No one is going to confuse Kansas City or Salt Lake City for being major media markets. The combined populations of the two cities checks in at less than 750,000. Both are perfectly fine cities, by all accounts, but neither is going to be confused for a budding metropolis.

In the world of North American professional sports, they are actually two of the smallest television markets, with Kansas City and Salt Lake City weighing in at Nos. 31 and 33, respectively.

In fact, Saturday's MLS Cup between Sporting Kansas City and Real Salt Lake will feature teams representing two of the smallest television markets in all of the five major North American sports leagues. Since MLS started in 1996, there has only been a handful of teams from smaller markets to make the finals of their respective leagues. In that time, no NHL or Major League Baseball teams from smaller markets have advanced to the championship series. The San Antonio Spurs (four times) and Oklahoma City Thunder (once) are the only smaller-market NBA teams to advance to the finals in that time. In the NFL, only the Green Bay Packers (three times) and New Orleans Saints (once) have done it.

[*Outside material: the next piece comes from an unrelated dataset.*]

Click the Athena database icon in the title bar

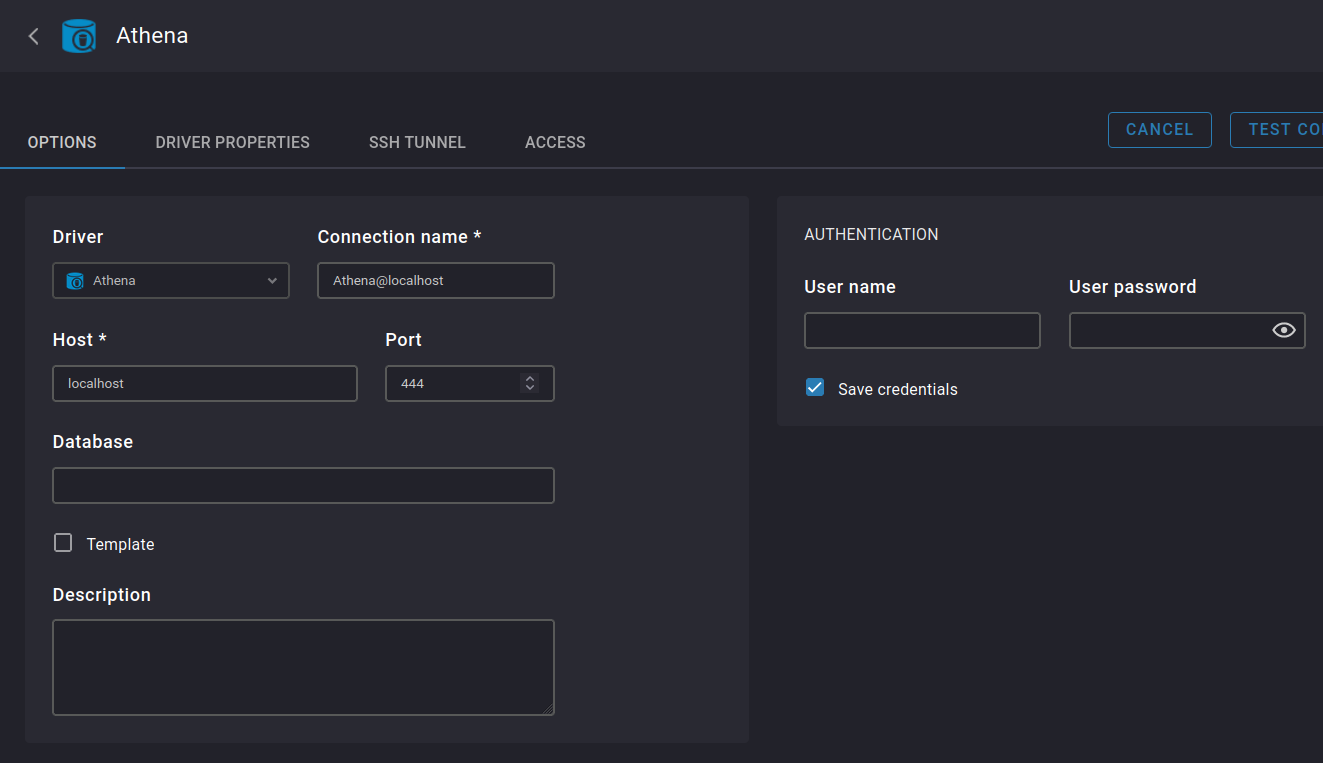(78, 35)
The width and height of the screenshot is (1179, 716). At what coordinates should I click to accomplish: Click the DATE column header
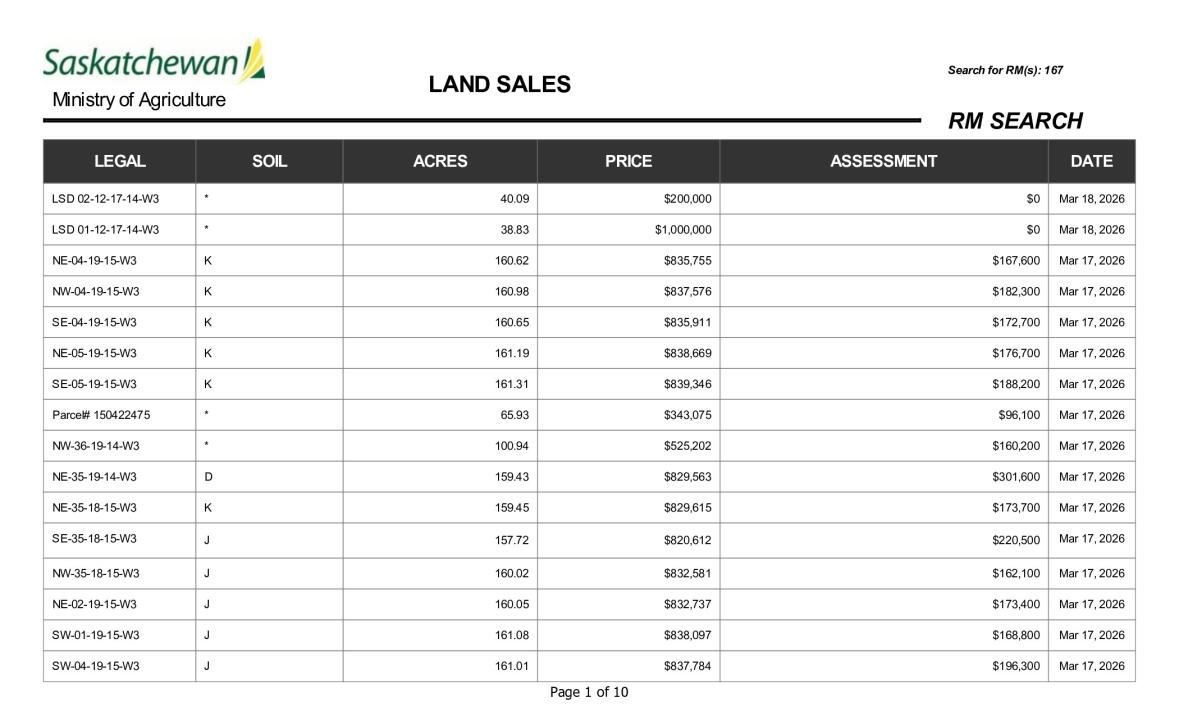click(1091, 161)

You actually need to go all the way back to Super Bowl I -- Packers vs. Kansas City Chiefs -- in order to find a matchup that featured two teams from comparably small markets. (From best I could tell, the championship with the smallest combined media markets in North American history was in the 1955 NBA Finals when the Fort Wayne Pistons played the Syracuse Nationals.)

In MLS, though, small-market teams seem to have had a bit more success, even if no final has featured anything quite like Real Salt Lake and Sporting Kansas City. This is actually Kansas City's third trip to the finals and RSL's second. The Columbus Crew (32nd biggest television market) also made a final, meaning more small-market teams have made the MLS Cup finals than in any of the other four major leagues during this time.

While small-market teams seem to be defying the odds in other leagues, in MLS they are actually leading the way. Sporting KC and RSL are considered two of the league's model franchises, as they both play in beautiful soccer-specific stadiums that are usually filled to capacity. RSL, in particular, has managed to make the playoffs a league-best six straight seasons, while Sporting KC has only missed the playoffs in six of their 18 seasons.

The most basic explanation for this is that MLS has done a rather exceptional job of limiting the influence of money on the standings (whether or not this is a good thing is up for a debate, but not something I'm making a judgement on either way right now). Even since the institution of the Designated Player Rule in 2007 -- which effectively allowed teams to spend unlimited amounts of money on one to three players -- team payroll has had very little correlation to how teams perform. For every LA Galaxy or New York Red Bulls there's a Toronto FC or Chicago Fire. RSL and Sporting KC were right around the middle in terms of player payroll and neither has a player on the roster making as much as $500,000 a year.

But it's relatively easy to be an efficiently spending team when the gap between the big-spending teams and lower-spending ones is relatively small. No team spent more than $11 million on player salaries and most teams spent around $3.5 million.

For right now, this suits the RSLs and Kansas Cities of the league just fine. They can spend smartly, focusing on infrastructure and building up their academies -- which both seem to be doing quite well -- without worrying about neglecting the first team.

But if MLS is going to reach the levels it aspires to, it's worth wondering if teams like this will be left behind. As teams start getting more and more money from revenue streams like local TV contracts, and more importantly are allowed to spend it, is the gap between the small- and large-market teams going to actually start to matter? Those are questions that MLS will eventually have to answer, weighing at least part of what has made the league among the most competitive in the world against the desire to become one of the best.

For now, though, let's just enjoy this game ... even if it's in the middle of nowhere.